After weeks of negative market sentiment, the crypto market continues to remain positive for now. The weakness of the dollar continues to help most tokens but the sentiment remains fragile. This might just be an initial rally, which we had seen several times during the early days of a new trading month, followed by another selloff during the later days in July. The general market cap had been shrinking for weeks. Last week showed positive inflow, though. About USD 110 billion had been added to the market pushing the accumulated valuation of the crypto space up to USD 2.15 trillion.
Traders will now wait for new impulses. Geopolitical tensions had been easing but if a conflict will flare up again, this might cause a burden to the market. A potential decline of Bitcoin might then cause the selling pressure to also increase in the altcoin market.
Technical analysis:
– BTC: Bitcoin is trading at USD 62,916. The month of June ended in a slight positive trend pushing Bitcoin back up. The market regained the psychological USD 60,000 mark and also bounced off the 50- moving average level based on the chart below.
BTCUSD, monthly chart
A push beyond USD 66,000 might indicate that Bitcoin could start a fresh attempt to rise further. That level has been an important resistance as well as support level in the past. In general, though, the uptrend should be eyed with caution. The market remains weak as rallies have been used by traders to sell into them. Since the creation of the all- time- high in October last year Bitcoin had lost more than 50% of its value.
– ETH: Ethereum is currently trading at USD 1,766. ETH has been following the recent strength of BTC and also kept pushing higher. The price is currently well on track to regain positive momentum. A break above the USD 2,000 could hence be on the cards, which might push Ethereum higher as well. A break of the psychological level might then attract fresh buyers pushing the market higher again.
ETHUSD, weekly chart
However, if the price fails to push back into that range new selling pressure might kick- in as well. Then the price might retest the most recent lows at around USD 1,600. Renewed strength of the dollar and potential negative headlines in regards to the equity market might then offer a burden.
– XRP: XRP is currently trading at USD 1.1343. Ripple has been able to rise alongside the two previously mentioned tokens. Yet, XRP still remains at crossroads and might also fall back to the downside again.
XRPUSD, monthly chart
The rise of this market during the early days of July might only be a technical retracement. That said, the market might hence lose momentum towards the end of the month. If the price will start to trade below USD 1.0200 this could be a sign of another leg to the downside. The positive sentiment will likely gear up steam only, if the market is able to break the USD 1.4000 level.

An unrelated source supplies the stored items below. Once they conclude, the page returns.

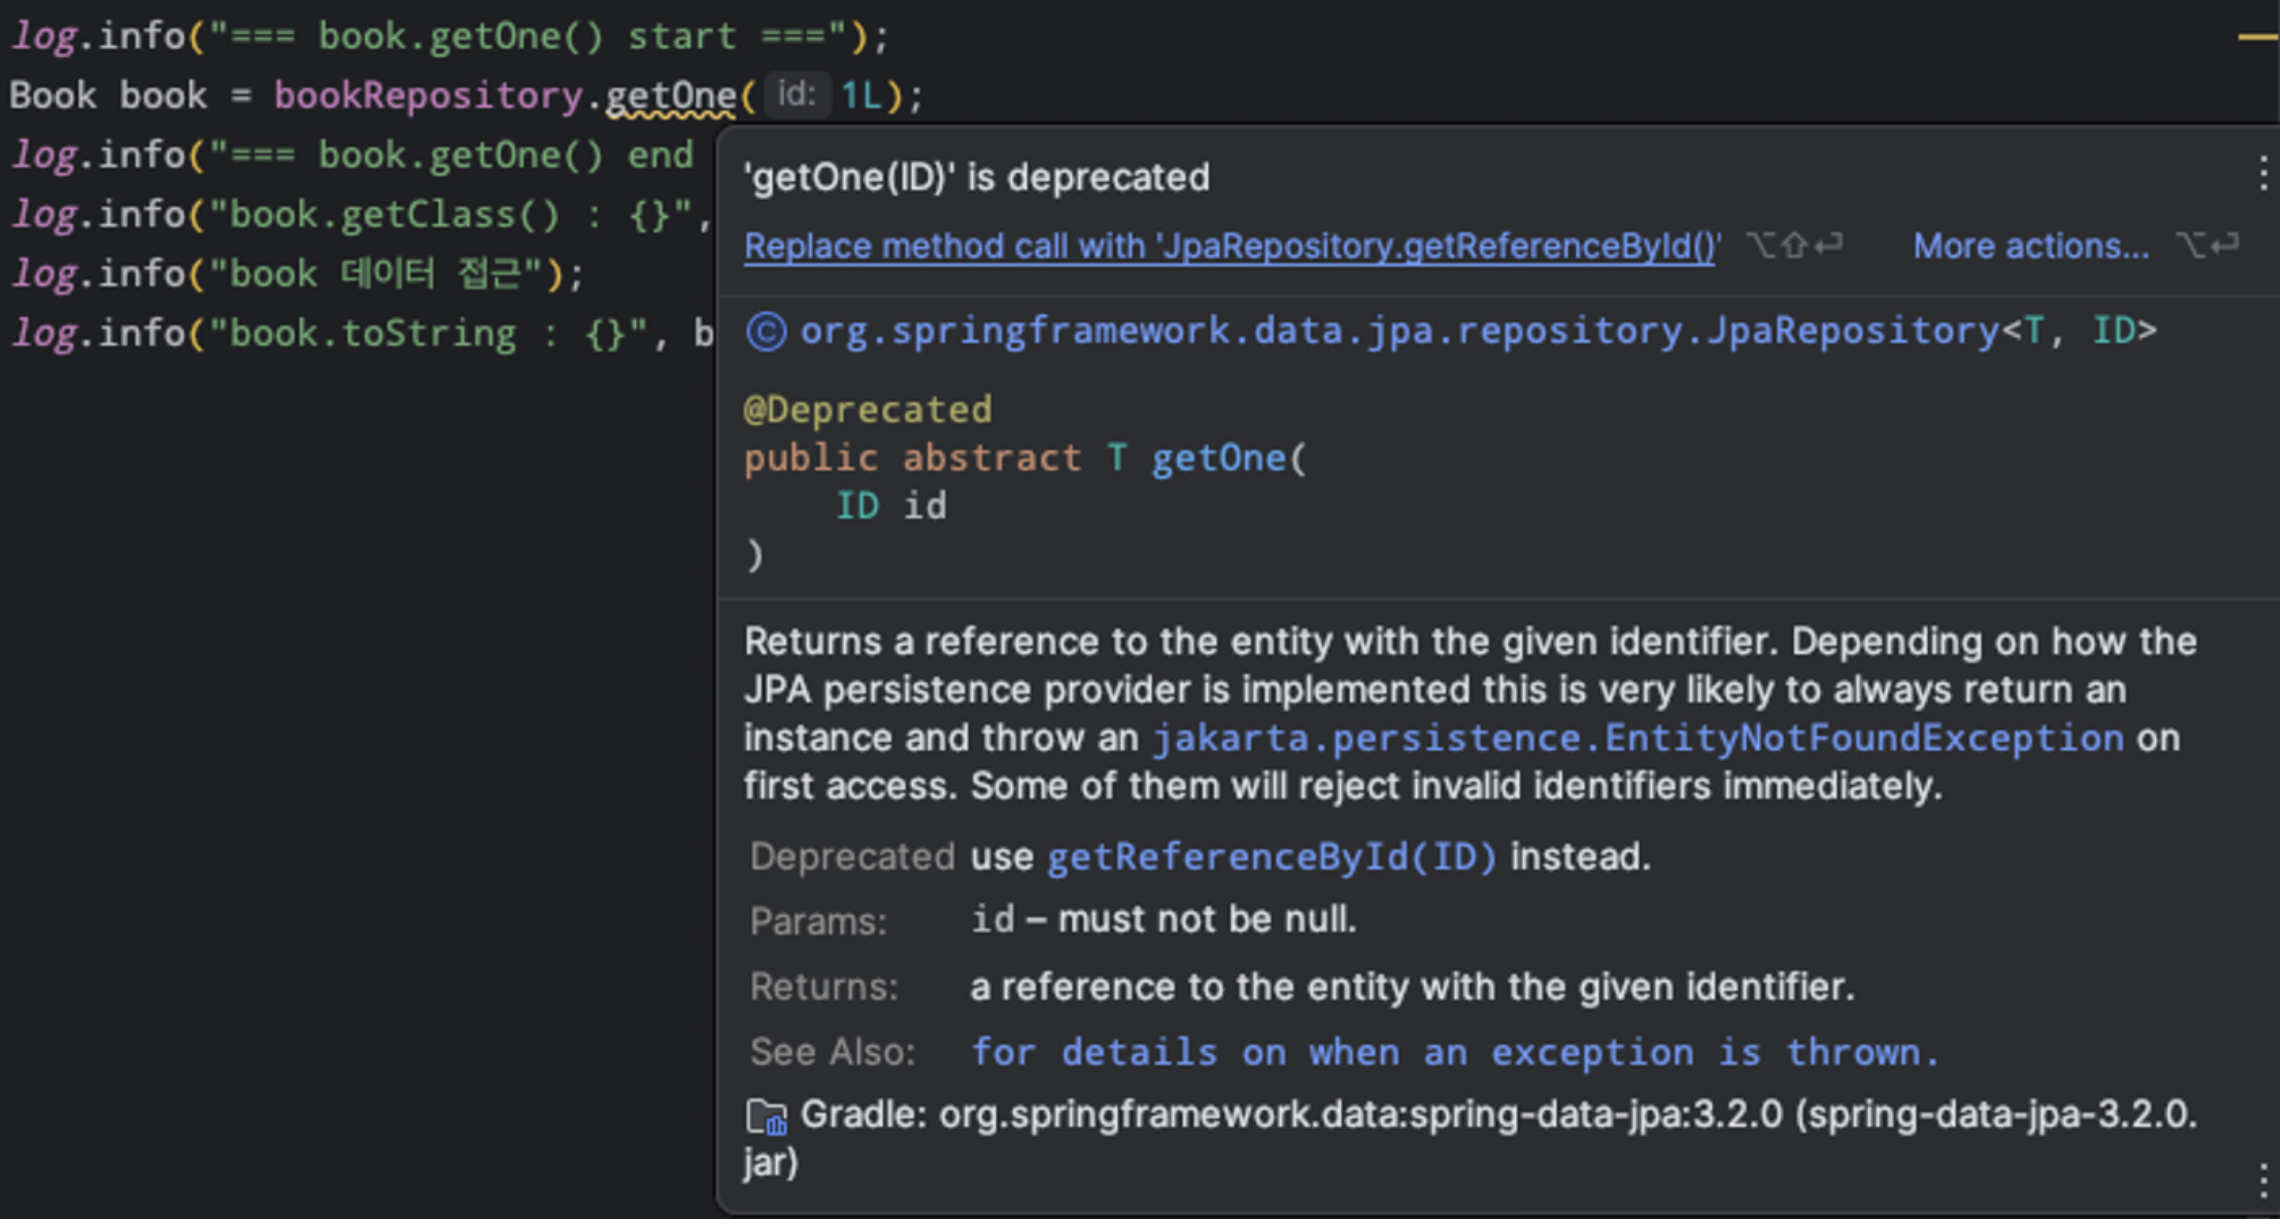The image size is (2280, 1224).
Task: Open the top popup options kebab menu
Action: point(2262,173)
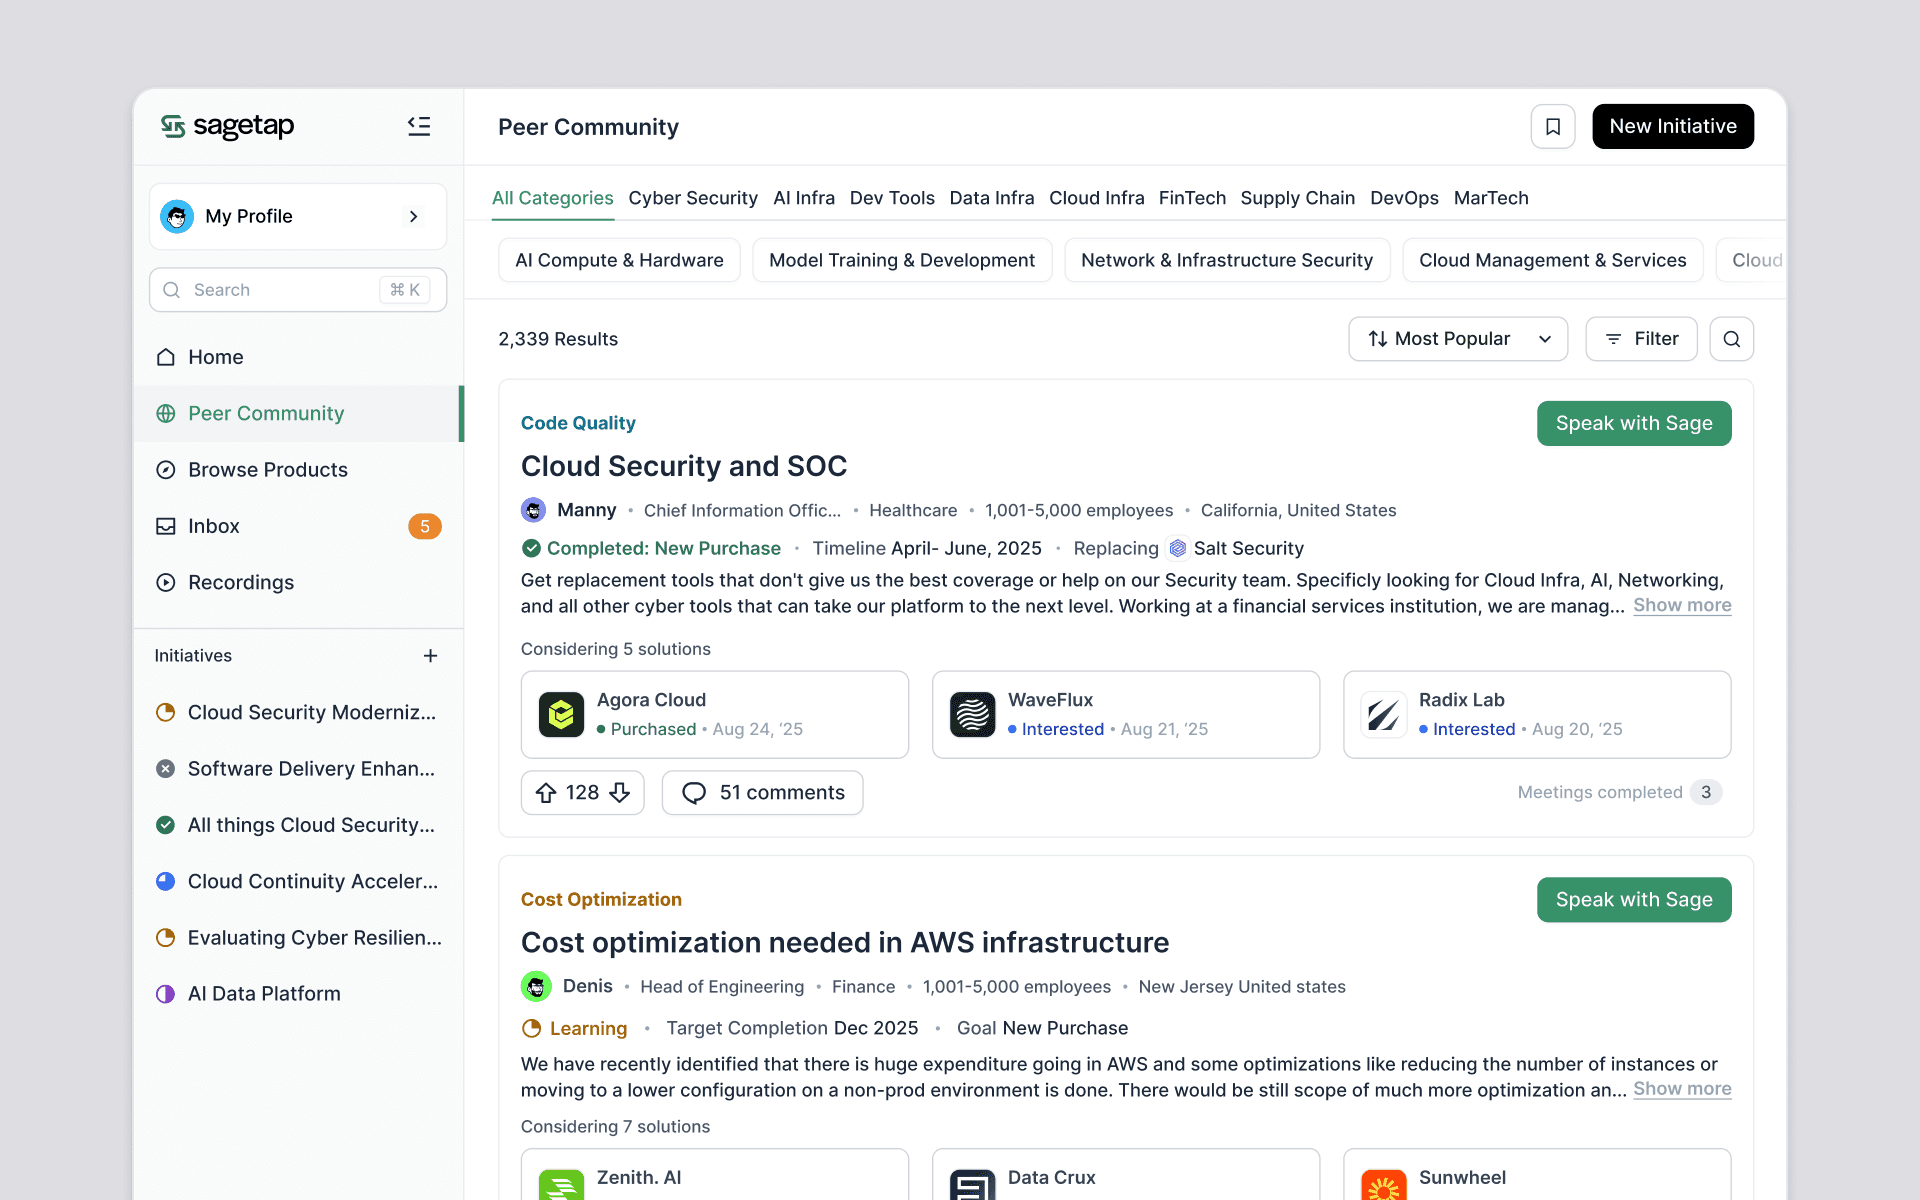Add new initiative with plus icon
1920x1200 pixels.
[x=430, y=656]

– SOL: Solana is currently trading at USD 80.20. The strong bearish sentiment of Solana has seemingly been fading pushing the market back to higher levels. Based on the daily chart below the price was able to push beyond the 50- moving average level.
SOLUSD, daily chart
If the market will be able to also trade above the next resistance zone of USD 84.00 more upside momentum might follow. That level marks the range of the broad sideways pattern, which needs to break initially. To the downside the market seems to be well supported at USD 75.00. A break below that area might cause the current push higher to be invalid, again.